For many decades a shack culture developed that attracted a coterie of well-known artist, writer, and poet inhabitants, including e. e. cummings, Wilem de Kooning, Annie Dillard, John Dos Passos, Harry Kemp, Jack Kerouac, Norman Mailer, Boris Margo, Mary Oliver, Eugene O’Neill, Jackson Pollock, Alan Shapiro, Hazel Hawthorne Werner and Edmund Wilson, who used them as summer retreats.

Vistas of dune fields and seascapes were inspiration for painters and photographers such as Edward Hopper and Joel Meyerowitz.

Without a subtextual reading of Thalassa, the small book seems a naturist meditation on solitude—after all, Young chose to leave urbanity for Butterworth Farm, a gay-centered intentional community in the woods of rural Massachusetts where he’s lived in an octagonal house since the late 1970s.  However, Young’s consciousness spun around the sexual identity-based and gay sensibility politics of the early LGBT liberation movement.

His perceptions of reality and experience originate from those political ideologies; however, this review is not the appropriate forum for a debate about concepts of identity politics or the elusive gay sensibility. Suffice to note—those formulations were integral to the LGBT movement during the 1970s.

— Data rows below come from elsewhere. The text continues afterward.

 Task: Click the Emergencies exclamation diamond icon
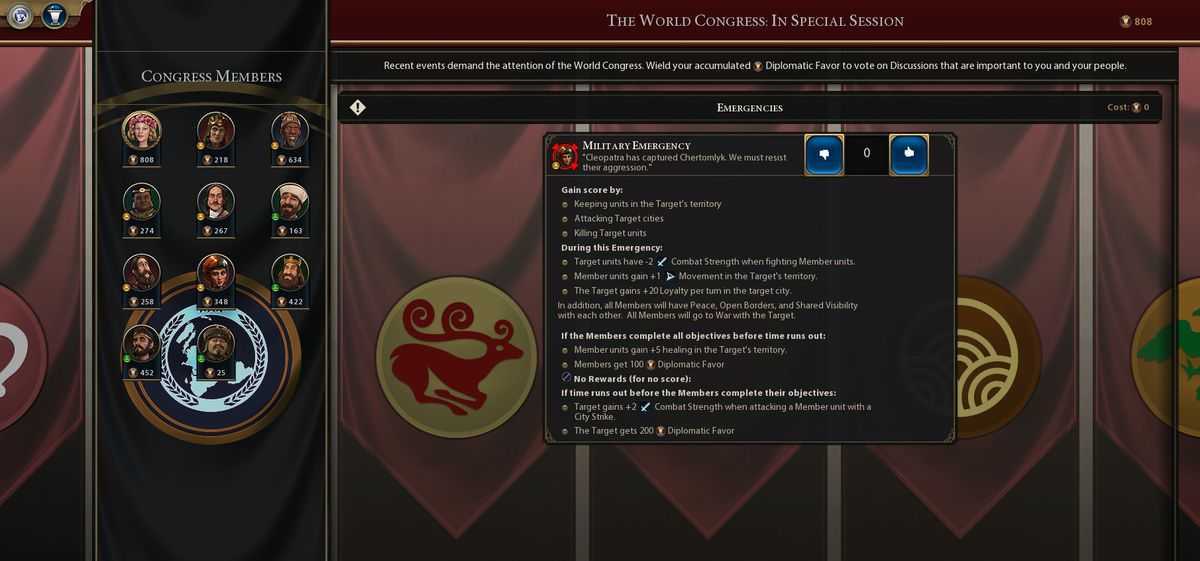point(358,107)
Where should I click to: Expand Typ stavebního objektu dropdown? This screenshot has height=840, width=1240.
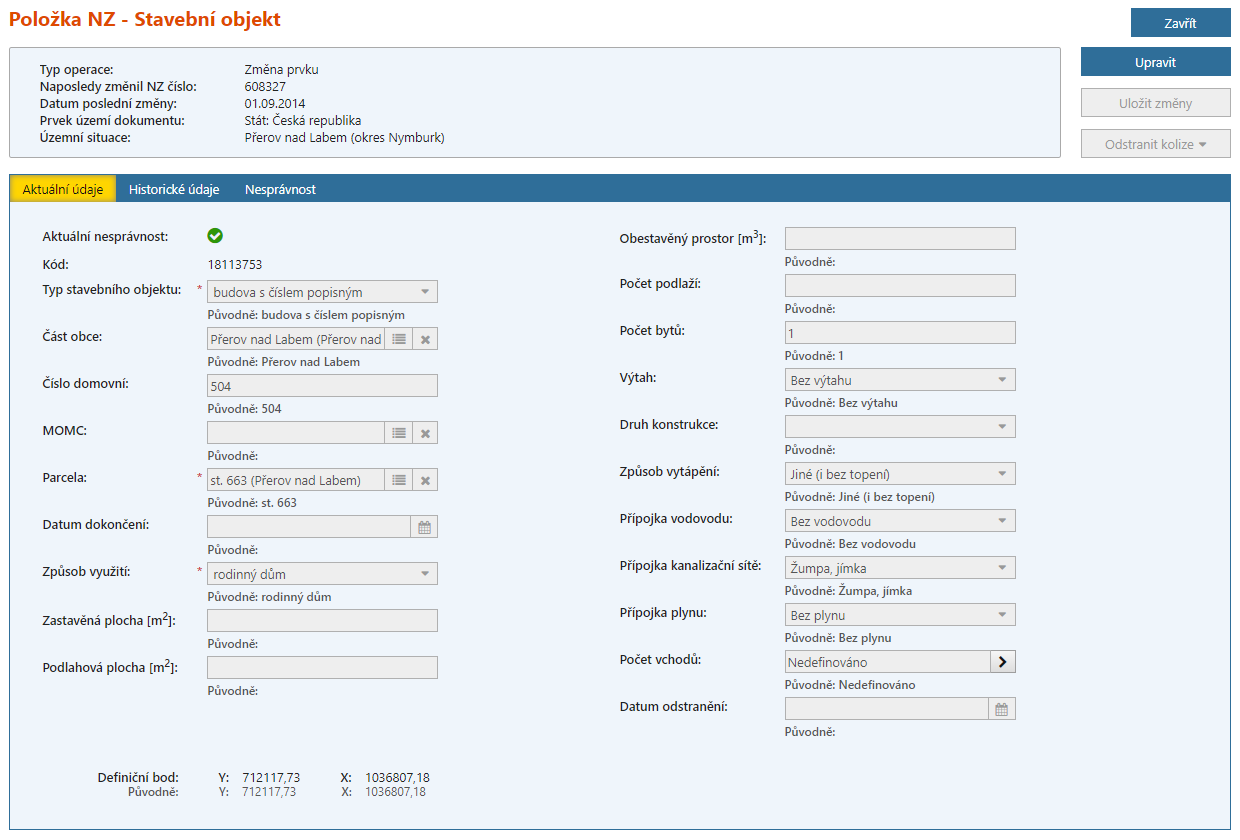(x=424, y=292)
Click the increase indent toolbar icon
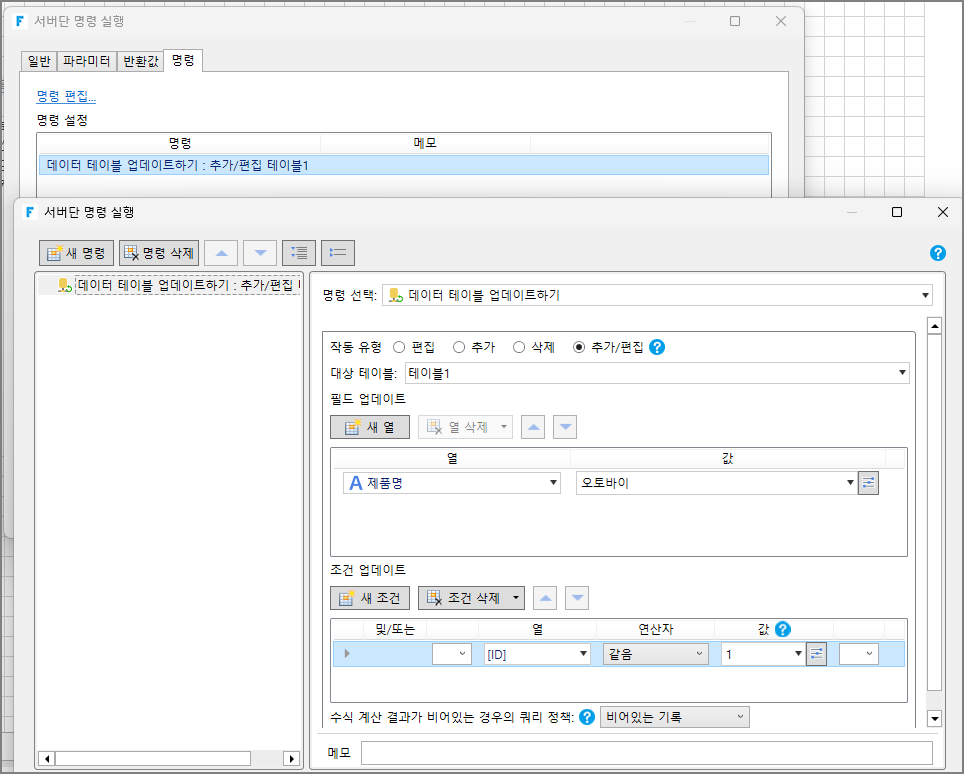 299,252
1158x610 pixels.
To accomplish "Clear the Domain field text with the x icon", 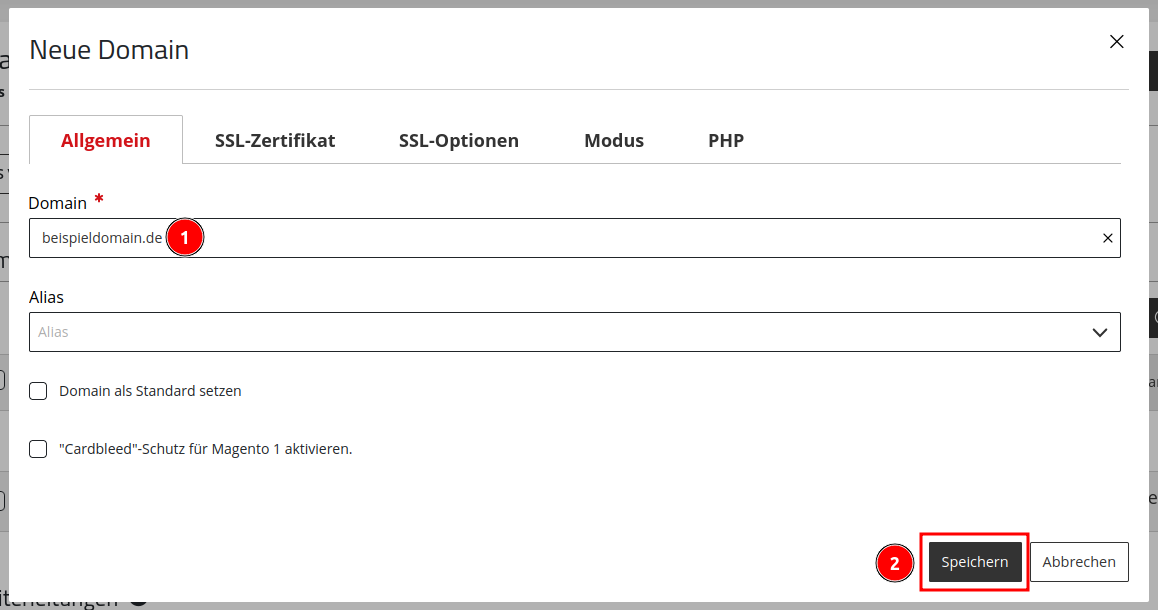I will [x=1108, y=238].
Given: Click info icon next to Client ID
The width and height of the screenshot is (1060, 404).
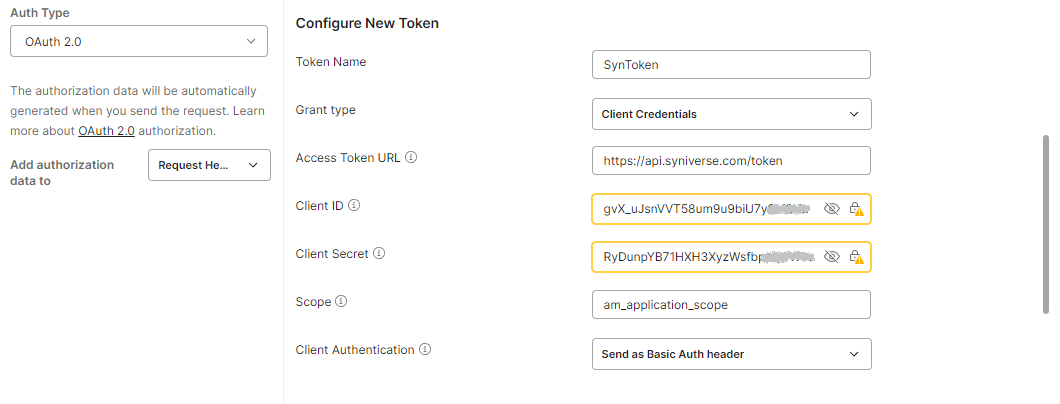Looking at the screenshot, I should [353, 206].
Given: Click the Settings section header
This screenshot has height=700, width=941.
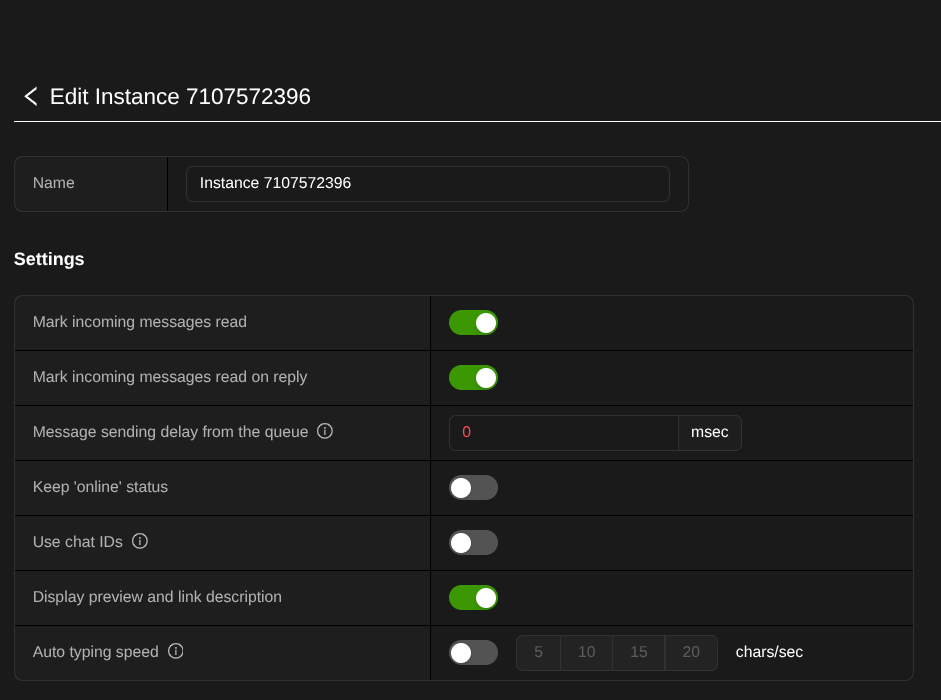Looking at the screenshot, I should (49, 259).
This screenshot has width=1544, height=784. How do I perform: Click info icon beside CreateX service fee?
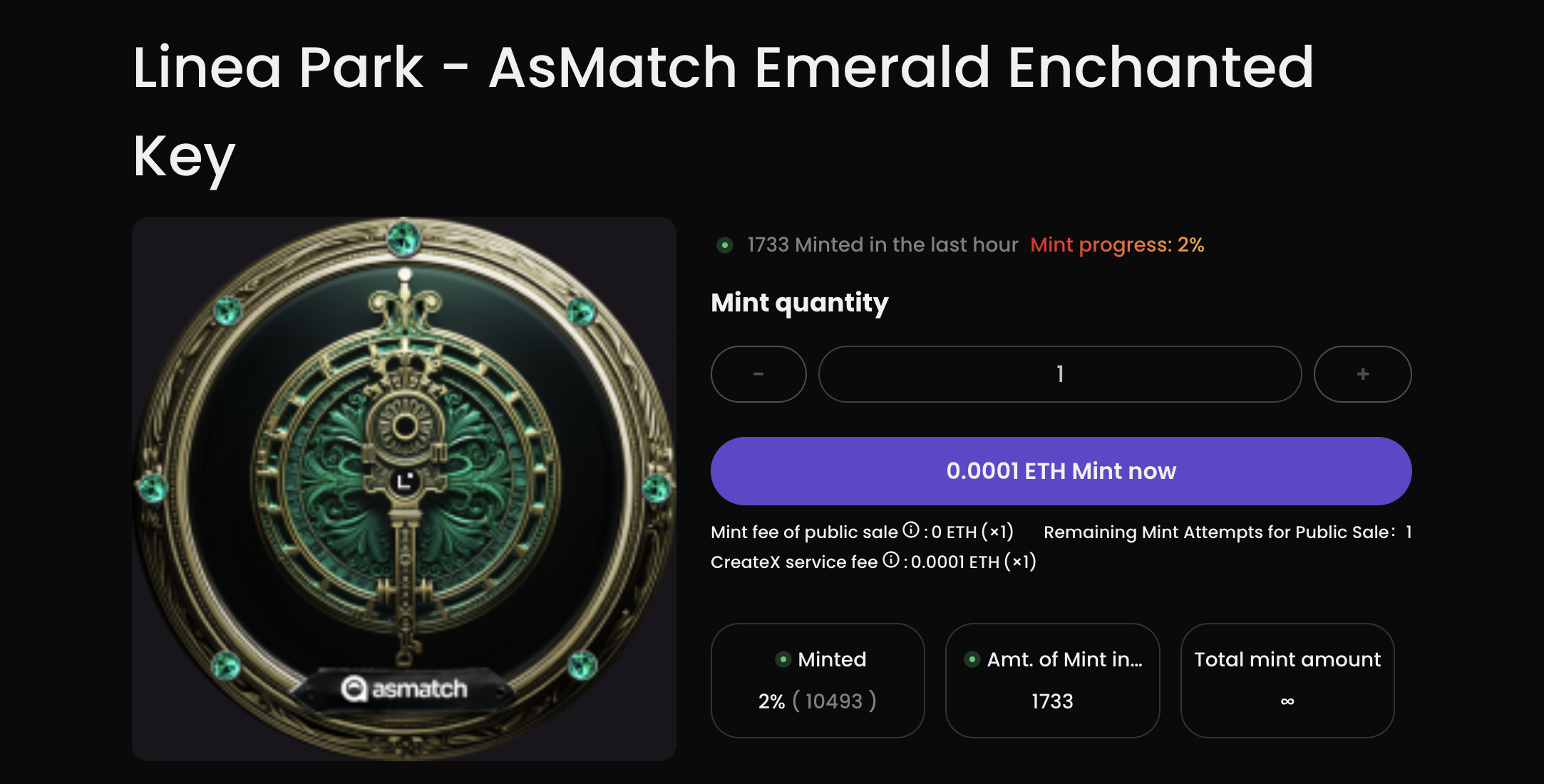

Young derives from a tradition that defines consciousness through the lens of the gay sensibility. Consider the following passages in Thalassa: “There’s a pitcher on the table with two pink gladi­olas and two yellow ones.”

The look of things, “a table with gladiolas,” progresses from outer observation to inner reality and as a qualifier of identity. Gladiolas aren’t mere flowers, but symbols of particularity and identity.

“I’m such a fag and proud (emphasis added) of it. Of course, I use the term ‘fag’ with a bit of humor, not as an anti-gay word, but to reflect a well-accepted idea about gay sensibility and the way that so many gay man appreciate flowers while for so many straight men an interest in flowers is considered unmasculine.”

Young’s contemplation on identity expands with the following passage. Personal transformation is a central tenet within the politics of identity. When Young chooses the words proud and pride, the objectivity of flowers on a table becomes a self-celebratory moment, evocative of a gay-pride slogan.

“There’s plenty of beauty here without rich showy flowers such as glads, but it adds something to the experience, and the pride (emphasis added) in having them here is also related to the fact that I grew them.”

Young’s understanding of historicity—with its collective and personal constituents—is explained in this reflection.

“What I’m experiencing at Thalassa has so little connection to P-town as a GLBT resort. . . And yet, there is a connection of sorts related to the natural beauty and light, to the aesthetic experience that drew artists to P-town early in the twentieth century.  Gay men and lesbians were among those artists, bohemians, and theater people . . .”

In Thalassa, Young experiences a state of interiority, the sand-dune shack reality represents his self-perception as a gay man.  Outside is a world of tangentiality, passing figures or interlopers.

He writes in the following two examples, among others in Thalassa: “Earlier today I saw a young couple (male and female) with small backpacks.  I was standing at the dune edge, and they saw me.  The girl waved, and I waved back.”

Or the following: “A man just walked by Thalassa and looked at me through the window. I was light seated at the table eating lunch.  He quickly turned away and went down the path to the beach.”

The crescendo in Thalassa occurs with soaring Whitmanesque exuberance: “I stood naked on the beach for a while, no one in sight…. What a feeling of freedom and self-awareness!”  Pure exultation and optimism.

——

Thalassa: One Week in a Provincetown Dune Shack
By Allen Young
Haley’s
978-1884540233, Paperback, 82pp.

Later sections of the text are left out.